Nirmal DASS

Picture of a young Xu Zhimo, a poet renowned for introducing Western poetic forms and techniques that allowed tradition-bound Chinese verse to acquire a freer form of expression.

Xu Zhimo was a modernist poet who actively sought to break Chinese poetry from its traditional roots and align it to Western poetic models, especially those found in the Romantic poets.
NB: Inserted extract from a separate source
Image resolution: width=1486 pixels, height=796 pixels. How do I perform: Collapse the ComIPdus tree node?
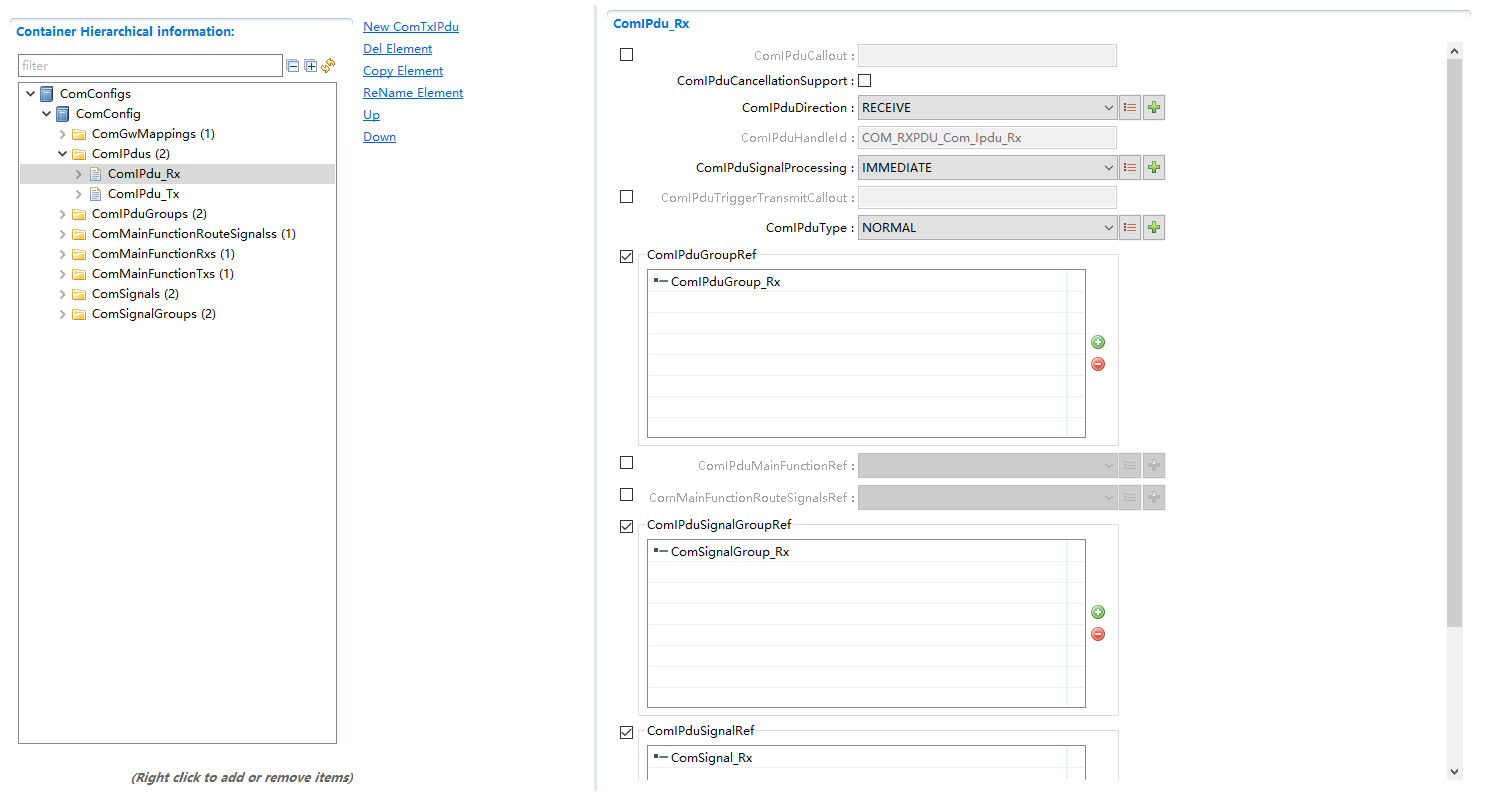click(63, 154)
Xu Zhimo, the poet renowned for introducing Western poetic forms and techniques that allowed tradition-bound Chinese verse to acquire a freer form of expression, was born in the town of Xiashi, Sichuan Province, 15 January 1895. Xu was a precocious child who showed at an early age a delight in nature, a delight that would continue to hold sway in his poetry. His early education was in Hanzhou Secondary School, where he met and befriended Yu Da Fu, the future story writer and poet.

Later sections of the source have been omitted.